## Problem
Swap every "Open" in the data below for "Show" and write the lines out again with nothing else changed. Leave the pictures out.

## Recorded data
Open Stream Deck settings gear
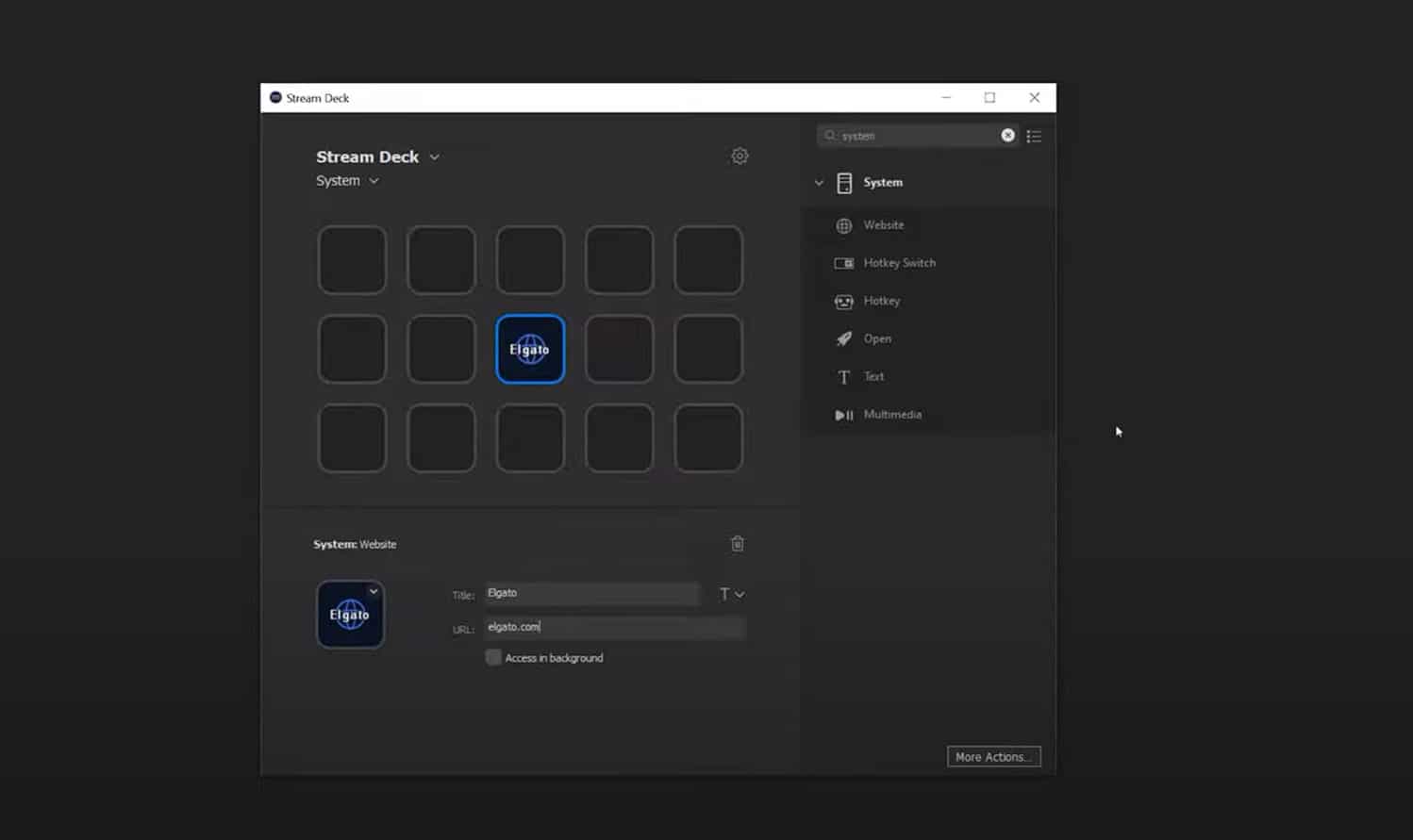The width and height of the screenshot is (1413, 840). (740, 156)
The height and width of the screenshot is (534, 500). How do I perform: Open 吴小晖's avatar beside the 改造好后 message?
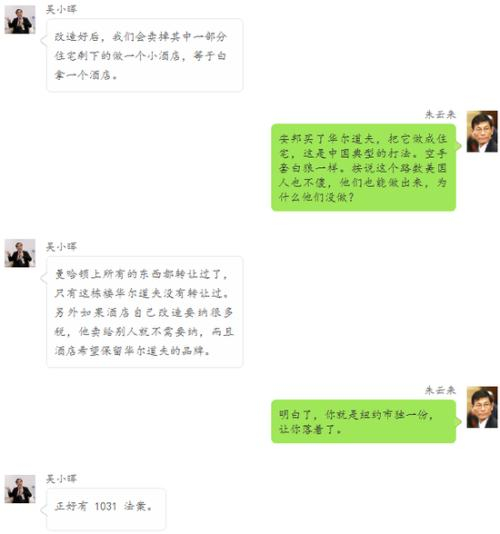pos(20,20)
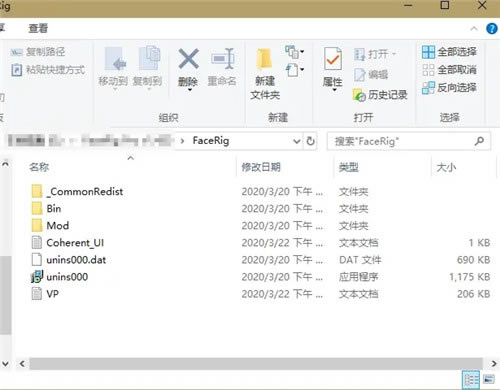Click the Copy to (复制到) icon
Viewport: 500px width, 390px height.
tap(149, 59)
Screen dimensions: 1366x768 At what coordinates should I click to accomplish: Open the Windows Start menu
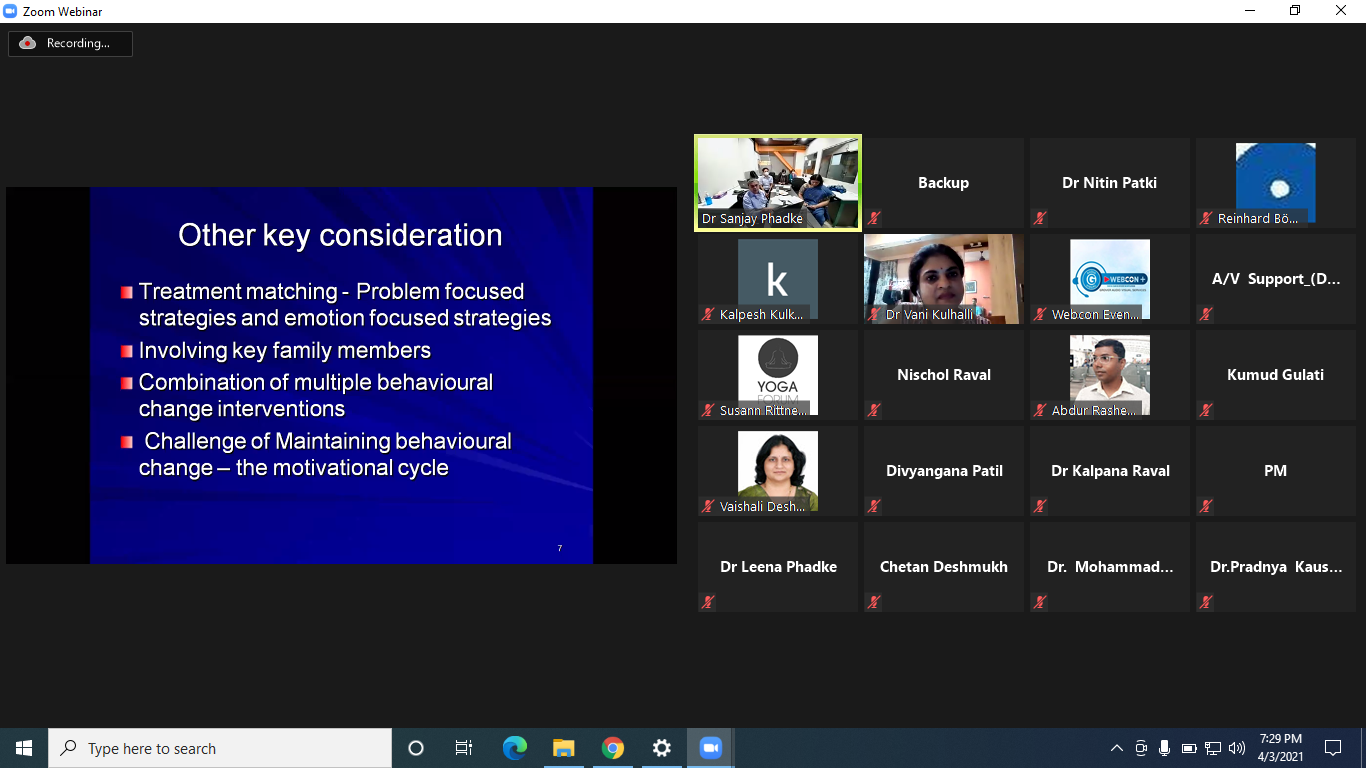pos(24,748)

## Full output
Show Stream Deck settings gear
The width and height of the screenshot is (1413, 840). (740, 156)
The height and width of the screenshot is (534, 500). How do I perform: Show 吴小晖's avatar beside the 改造好后 message?
pos(20,20)
Click the Copy to (复制到) icon
Viewport: 500px width, 390px height.
tap(149, 59)
Screen dimensions: 1366x768 At what coordinates should I click to accomplish: Show the Windows Start menu
pos(24,748)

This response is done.